The Company is involved in legal proceedings and litigation arising in the ordinary course of business. In the opinion of management, the outcome of such ordinary course of business proceedings and litigation currently pending is not expected to have a material adverse effect on the Company's results of operations or financial position. All legal costs associated with litigation are expensed as incurred.

Other
In 2004, the Company was notified of the insolvency of an insurance company that insured the Company for workers' compensation and casualty losses from 1973 to 1989. That company is now in liquidation.
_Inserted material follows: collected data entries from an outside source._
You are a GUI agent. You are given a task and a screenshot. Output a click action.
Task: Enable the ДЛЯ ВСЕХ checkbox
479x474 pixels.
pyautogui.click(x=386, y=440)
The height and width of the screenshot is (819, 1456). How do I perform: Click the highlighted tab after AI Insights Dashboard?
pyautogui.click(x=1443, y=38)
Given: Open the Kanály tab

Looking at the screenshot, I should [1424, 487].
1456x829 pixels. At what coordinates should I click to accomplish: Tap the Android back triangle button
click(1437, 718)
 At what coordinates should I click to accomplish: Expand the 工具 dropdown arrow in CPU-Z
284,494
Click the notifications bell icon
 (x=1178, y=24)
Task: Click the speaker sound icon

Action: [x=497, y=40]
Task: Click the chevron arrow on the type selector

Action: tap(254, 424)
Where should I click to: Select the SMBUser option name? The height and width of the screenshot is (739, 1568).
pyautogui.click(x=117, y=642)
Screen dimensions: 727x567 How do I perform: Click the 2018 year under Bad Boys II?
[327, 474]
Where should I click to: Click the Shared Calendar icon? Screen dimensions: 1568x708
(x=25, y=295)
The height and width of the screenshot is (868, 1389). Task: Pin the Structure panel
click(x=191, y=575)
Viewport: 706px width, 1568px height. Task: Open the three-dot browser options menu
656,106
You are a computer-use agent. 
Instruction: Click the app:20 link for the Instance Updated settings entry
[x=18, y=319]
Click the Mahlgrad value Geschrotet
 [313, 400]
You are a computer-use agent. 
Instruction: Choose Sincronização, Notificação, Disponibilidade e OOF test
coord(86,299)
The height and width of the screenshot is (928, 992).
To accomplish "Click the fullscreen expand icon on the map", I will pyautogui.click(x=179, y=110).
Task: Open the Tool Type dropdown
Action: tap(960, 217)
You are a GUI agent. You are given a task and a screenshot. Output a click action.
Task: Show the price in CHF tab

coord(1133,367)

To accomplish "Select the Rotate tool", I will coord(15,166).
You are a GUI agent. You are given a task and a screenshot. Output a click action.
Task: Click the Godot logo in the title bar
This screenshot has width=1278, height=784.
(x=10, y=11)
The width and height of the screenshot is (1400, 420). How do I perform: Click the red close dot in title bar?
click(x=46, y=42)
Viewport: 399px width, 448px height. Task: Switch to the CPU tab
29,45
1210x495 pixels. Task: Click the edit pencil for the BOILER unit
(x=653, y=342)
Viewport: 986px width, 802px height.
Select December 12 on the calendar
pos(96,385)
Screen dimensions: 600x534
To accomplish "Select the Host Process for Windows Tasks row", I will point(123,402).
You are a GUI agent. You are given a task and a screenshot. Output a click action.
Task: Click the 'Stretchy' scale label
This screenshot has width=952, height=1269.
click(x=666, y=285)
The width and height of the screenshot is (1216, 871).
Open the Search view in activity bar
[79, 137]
Certain claims from that time period are still outstanding, for which the Company had an accrued liability of $1.7 million as of October 29, 2011. While management believes it has an appropriate reserve for this matter, the ultimate outcome and cost to the Company may vary.
 
At October 29, 2011, the Company was contingently liable for remaining lease commitments of approximately $0.6 million in the aggregate, which relate to former retail locations that it exited in prior years. These obligations will continue to decline over the next several years as leases expire and the Company will not incur any liability related to these lease commitments unless the current lessees default.